Descendent Studios' Eric Peterson echoed that sentiment, and added that BrightLocker's features aren't as disruptive to workflow as Early Access can be. In fact, the studio pulled its game Descent: Underground off Early Access after a year, "to focus more as a team on development and less on getting a new build out every three weeks. I think we went too early, and that caused a severe slowdown on a small team like ours, where you do two weeks of dev, two weeks of test, then a week to release. Sou are operating only at about 40 per cent capacity at best.
"When I was building the platform I always had in mind that I wanted to take it to a big publisher and pitch it"
"At BrightLocker we are able to consolidate our messaging, and keep up the workflow at a lot closer to full velocity."
However, both Brown and Peterson mention a phrase that will be central to whether BrightLocker fulfils its potential: critical mass. Cortez says that the platform only monetises by taking a cut of the revenue developers receive through microtransactions and subscriptions - at a base level of 5 per cent, but more if a developer signs up for a premium service where Brightlocker can help to design and run its campaign.
Cortez needs users on the platform to make money, then, but BrightLocker also needs a certain amount of users before it can deliver much value to its partners. With enough people, Cortez says, every new game on the platform will introduce more users to the ecosystem, making every other game visible to an ever-expanding number of people. It will be a virtuous cycle, but only after a certain point.
"I never go to Kickstarter and look for games," Cortez adds. "I'm always brought there by a game; because somebody I know is making it, or because I see an ad for it, but I never just go and hang out on Kickstarter. It just doesn't happen.
"We want to create a place where gamers want to hang out, and in the process they begin to interact with the other things on the platform. They can discover games that they never even knew existed."

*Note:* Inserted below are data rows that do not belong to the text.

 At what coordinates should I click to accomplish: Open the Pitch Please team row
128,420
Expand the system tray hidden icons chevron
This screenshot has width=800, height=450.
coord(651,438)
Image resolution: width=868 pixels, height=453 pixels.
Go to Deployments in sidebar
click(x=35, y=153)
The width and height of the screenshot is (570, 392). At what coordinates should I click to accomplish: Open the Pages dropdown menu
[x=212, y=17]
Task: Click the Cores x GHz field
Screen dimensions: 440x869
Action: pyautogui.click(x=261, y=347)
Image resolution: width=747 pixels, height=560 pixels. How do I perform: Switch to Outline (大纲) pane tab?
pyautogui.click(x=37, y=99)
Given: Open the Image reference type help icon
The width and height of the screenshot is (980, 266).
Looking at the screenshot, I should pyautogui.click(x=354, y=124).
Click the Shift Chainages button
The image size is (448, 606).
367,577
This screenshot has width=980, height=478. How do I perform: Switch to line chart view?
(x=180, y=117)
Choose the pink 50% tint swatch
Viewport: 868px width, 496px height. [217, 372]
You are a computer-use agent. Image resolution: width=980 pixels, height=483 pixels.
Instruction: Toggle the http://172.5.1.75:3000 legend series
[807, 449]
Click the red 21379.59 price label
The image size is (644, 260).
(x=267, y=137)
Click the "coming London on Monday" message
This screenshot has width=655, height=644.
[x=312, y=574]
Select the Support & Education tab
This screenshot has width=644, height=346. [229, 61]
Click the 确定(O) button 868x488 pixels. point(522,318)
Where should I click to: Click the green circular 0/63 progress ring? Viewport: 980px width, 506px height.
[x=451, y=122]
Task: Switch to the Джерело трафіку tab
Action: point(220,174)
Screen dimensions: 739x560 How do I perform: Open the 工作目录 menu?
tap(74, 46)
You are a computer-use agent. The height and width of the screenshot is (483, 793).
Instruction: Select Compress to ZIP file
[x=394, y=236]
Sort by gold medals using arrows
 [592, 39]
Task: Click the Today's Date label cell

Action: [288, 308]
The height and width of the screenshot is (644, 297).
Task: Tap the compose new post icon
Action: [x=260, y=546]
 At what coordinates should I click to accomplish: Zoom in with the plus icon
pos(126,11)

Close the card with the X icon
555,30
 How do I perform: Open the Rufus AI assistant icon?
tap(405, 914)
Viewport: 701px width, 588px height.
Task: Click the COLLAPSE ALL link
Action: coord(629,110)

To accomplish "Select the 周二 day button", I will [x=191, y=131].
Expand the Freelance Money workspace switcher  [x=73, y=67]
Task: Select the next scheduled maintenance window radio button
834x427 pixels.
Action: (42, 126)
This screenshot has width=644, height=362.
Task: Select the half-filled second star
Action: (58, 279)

That is very much in BrightLocker's future, and it certainly has some distance to travel before it becomes more than just an interesting option that can sit beside Steam Early Access. According to Cortez, the company is now entering "phase two" of its strategy, which will bring improvements and additions to the platform's feature set - the ability to use video, sound, gameplay footage and animations for Guided Choices, for example. Beyond that, though, Cortez sees no limit to what BrightLocker could achieve.
"When I was building the platform, constructing the business model and figuring out how to do this, I always had in mind that I wanted to take it to a big publisher, and pitch it," he says. "We want to make it so that, when a developer starts out making a game, right now they have a Facebook strategy, a Twitter strategy, a Steam strategy.
"We want them to say, 'We have a BrightLocker strategy'. And ideally they say that first."